Indiana focused on stopping efficient Notre Dame offense
After his team lost to North Dakota State, 73-69, on Wednesday, Notre Dame coach Mike Brey said his team needed more confidence on the court.
Especially on the offensive side, after his team had its second-worst shooting performance on the season (43.8 effective field goal percentage), his biggest worry was that his team has lost its offensive rhythm.
“For a program that’s kind of hung its hat on being efficient offensively, I just think this week, not the greatest of rhythms,” he said on his teleconference with the media on Thursday. “I think it’s a little bit of confidence with stuff. That’s why I think in practice, you’ve got to play a little bit. You’ve got to step up. I want guys to keep taking shots.”
Heading into today’s game in Indianapolis as part of the 2013 Crossroads Classic, Indiana is well-aware of those shooting struggles. But for the Hoosiers, stopping the Fighting Irish’s offense will still be priority number one.
“I know they didn’t have great scoring the other night, but they’re fully capable,” Indiana coach Tom Crean said on Friday. “They’re always one of the better shooting teams in the country. I don’t think this team is any different.”
Even including their loss against North Dakota State, the Irish have one of the most efficient offenses in the country: their adjusted efficiency, according to Ken Pomeroy’s ratings, is 28th best nationally. Led by its 3-point shooting, Notre Dame has scored an average of 81.4 points per game with a 3-point shooting percentage of 40.6 percent and an effective field goal percentage of 54.6. In fact, four of its five starters — guards Jerian Grant, Pat Connaughton, Eric Atkins and Demetrius Jackson — have already made at least 13 shots from behind the 3-point arc this season.
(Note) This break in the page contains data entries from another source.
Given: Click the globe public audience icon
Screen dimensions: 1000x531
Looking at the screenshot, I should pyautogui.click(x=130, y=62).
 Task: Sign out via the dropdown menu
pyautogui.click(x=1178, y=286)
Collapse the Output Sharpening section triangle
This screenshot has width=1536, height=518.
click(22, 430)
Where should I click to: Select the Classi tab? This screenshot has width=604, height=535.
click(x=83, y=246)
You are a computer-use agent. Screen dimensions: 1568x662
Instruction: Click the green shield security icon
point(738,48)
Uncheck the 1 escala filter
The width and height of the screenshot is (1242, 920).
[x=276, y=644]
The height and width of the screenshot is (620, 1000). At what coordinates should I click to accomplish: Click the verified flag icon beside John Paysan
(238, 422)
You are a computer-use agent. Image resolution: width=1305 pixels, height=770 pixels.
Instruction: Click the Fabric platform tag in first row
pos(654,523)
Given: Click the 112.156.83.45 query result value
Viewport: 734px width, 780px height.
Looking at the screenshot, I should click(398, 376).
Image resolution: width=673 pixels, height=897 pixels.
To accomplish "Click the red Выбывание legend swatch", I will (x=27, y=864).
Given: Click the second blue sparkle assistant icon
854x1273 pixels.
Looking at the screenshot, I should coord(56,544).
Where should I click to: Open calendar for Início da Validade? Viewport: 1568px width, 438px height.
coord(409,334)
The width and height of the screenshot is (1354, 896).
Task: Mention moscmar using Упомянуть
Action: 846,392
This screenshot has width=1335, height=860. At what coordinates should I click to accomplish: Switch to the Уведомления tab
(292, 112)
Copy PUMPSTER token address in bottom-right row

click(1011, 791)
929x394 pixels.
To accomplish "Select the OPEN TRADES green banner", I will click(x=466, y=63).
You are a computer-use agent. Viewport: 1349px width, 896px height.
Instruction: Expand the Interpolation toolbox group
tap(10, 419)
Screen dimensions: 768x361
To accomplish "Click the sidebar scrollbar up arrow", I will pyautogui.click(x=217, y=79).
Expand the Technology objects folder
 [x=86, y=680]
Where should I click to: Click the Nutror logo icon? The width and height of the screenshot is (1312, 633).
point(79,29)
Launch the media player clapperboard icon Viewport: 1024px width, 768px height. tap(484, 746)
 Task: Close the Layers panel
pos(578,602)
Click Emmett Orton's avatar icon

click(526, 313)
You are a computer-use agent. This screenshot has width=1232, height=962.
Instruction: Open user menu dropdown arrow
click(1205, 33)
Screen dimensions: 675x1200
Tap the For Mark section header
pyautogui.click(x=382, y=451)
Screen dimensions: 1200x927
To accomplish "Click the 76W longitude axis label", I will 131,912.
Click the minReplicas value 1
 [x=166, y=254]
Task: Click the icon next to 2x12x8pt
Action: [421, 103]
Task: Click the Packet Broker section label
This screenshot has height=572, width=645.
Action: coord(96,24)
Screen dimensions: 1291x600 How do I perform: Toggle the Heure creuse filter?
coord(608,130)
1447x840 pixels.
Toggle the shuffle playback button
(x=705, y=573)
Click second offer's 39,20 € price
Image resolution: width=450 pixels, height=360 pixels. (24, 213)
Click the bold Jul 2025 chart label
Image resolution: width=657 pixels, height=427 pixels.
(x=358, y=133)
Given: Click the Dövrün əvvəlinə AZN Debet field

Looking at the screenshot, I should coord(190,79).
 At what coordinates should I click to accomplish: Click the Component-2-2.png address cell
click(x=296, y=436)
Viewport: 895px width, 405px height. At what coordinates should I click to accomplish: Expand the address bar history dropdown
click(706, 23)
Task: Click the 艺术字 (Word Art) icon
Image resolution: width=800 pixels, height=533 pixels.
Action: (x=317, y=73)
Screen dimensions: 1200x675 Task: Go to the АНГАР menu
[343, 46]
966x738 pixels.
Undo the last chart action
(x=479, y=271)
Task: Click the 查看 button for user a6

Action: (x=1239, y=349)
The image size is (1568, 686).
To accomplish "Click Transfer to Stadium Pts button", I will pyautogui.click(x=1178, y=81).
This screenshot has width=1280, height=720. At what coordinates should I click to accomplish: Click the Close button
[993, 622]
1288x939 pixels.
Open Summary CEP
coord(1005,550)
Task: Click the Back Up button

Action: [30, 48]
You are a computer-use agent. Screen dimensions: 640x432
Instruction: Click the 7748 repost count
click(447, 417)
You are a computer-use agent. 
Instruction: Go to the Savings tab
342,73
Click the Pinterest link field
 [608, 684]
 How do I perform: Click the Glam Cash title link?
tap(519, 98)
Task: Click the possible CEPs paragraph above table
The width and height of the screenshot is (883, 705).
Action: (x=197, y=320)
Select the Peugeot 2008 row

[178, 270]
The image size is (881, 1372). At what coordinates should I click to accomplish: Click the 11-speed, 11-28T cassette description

In addition to their perimeter shooting prowess, though, the Irish also have an interior presence in 6-foot-11 senior Garrick Sherman, who averages 14.1 points and 7.7 rebounds per game.
The Hoosiers know the Irish can rely on both their interior and perimeter offense for productivity. Which, according to freshman Troy Williams, make it that much more of a challenge come tipoff at 3:15 p.m. today.
“I’m expecting them to hit some big time shots, a lot of 3-point shooters on the team,” Williams said. “I’m just hoping we can do well on defense against them. Just taking away their airspace on their step-back 3-point shooters and making sure we can stop Sherman from scoring and shooting over the shoulder. Those would be the two biggest things.”
But how Notre Dame gets its offense rolling has Indiana’s attention. Crean said his team will have to watch for Notre Dame’s spacing and especially know when and when not to switch, defensively. On Wednesday, he thought the Irish simply did not make shots. Indiana wants a repeat performance today.
“They run a lot of sets to a ‘T’, they move the ball very well and they get it out in transition,” he said. “We’ve just been focusing on transition defense and kind of just guarding their personnel. We just need to play disciplined on defense. If we break down, we’ve got to help each other. It’s definitely going to take a team effort.
“If we guard our yard and stay to their tendencies, we’ll be OK.”
Davis and Williams active
Crean said that both Williams and freshman Devin Davis will be available to play in today’s game.
Williams had injured himself on the final play of Indiana’s 81-54 win over Oakland on Tuesday when he leaped over multiple chairs in the waning seconds going after the ball, but he was dunking in practice on Friday.
Davis, meanwhile, re-aggravated a sprained ankle last Saturday in IU’s win over North Florida and missed Tuesday’s game against the Golden Grizzlies.
Williams has started all 10 of Indiana’s games, averaging 9.1 points and 5.4 rebounds per game, while Davis is playing 11 minutes per game and averaging 3.4 points and 4.4 rebounds.